**Your objective**
Copy out the lines of the listing below word for word, from the line containing "This screenshot has width=409, height=692." through the line containing "text-field-icon: Abc is", with both of those lines included.

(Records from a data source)
━━━━━━

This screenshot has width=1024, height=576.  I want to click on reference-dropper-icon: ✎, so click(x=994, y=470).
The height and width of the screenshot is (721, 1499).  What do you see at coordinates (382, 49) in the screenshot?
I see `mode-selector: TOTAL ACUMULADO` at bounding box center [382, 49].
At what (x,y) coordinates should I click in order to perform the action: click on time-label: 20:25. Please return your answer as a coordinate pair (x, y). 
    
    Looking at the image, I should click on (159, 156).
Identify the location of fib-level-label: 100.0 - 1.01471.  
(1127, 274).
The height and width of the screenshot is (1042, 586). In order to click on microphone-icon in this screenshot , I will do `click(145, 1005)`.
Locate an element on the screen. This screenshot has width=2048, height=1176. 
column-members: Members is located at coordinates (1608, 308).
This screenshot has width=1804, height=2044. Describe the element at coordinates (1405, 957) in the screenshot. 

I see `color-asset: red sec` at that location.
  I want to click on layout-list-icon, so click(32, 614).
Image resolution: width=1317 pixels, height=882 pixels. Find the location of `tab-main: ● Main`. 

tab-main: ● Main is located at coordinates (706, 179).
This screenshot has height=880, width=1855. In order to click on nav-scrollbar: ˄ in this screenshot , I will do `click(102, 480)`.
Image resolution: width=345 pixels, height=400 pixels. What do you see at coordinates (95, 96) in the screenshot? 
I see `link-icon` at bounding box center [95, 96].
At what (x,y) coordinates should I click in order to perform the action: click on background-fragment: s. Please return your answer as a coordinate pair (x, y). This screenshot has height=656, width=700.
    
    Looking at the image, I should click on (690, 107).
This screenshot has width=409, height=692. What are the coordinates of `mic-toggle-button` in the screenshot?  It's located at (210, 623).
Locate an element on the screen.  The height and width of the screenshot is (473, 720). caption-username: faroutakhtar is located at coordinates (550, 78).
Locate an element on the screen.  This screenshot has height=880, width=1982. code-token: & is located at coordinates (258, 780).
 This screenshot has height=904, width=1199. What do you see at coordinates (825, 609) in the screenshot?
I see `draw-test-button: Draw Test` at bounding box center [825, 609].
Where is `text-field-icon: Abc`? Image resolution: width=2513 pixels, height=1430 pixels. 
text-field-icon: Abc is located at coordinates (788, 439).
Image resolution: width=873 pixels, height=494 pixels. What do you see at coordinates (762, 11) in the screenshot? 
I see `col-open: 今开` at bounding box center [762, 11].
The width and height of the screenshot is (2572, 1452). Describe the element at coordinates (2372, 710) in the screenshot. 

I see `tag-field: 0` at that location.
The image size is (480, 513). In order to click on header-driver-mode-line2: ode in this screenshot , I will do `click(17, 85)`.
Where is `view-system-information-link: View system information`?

━━━━━━

**Solution to the problem**
This screenshot has width=409, height=692. What are the coordinates of `mic-toggle-button` in the screenshot?  It's located at (210, 623).
Locate an element on the screen.  The height and width of the screenshot is (473, 720). caption-username: faroutakhtar is located at coordinates (550, 78).
Locate an element on the screen.  This screenshot has height=880, width=1982. code-token: & is located at coordinates (258, 780).
 This screenshot has height=904, width=1199. What do you see at coordinates (825, 609) in the screenshot?
I see `draw-test-button: Draw Test` at bounding box center [825, 609].
Where is `text-field-icon: Abc`? Image resolution: width=2513 pixels, height=1430 pixels. 
text-field-icon: Abc is located at coordinates (788, 439).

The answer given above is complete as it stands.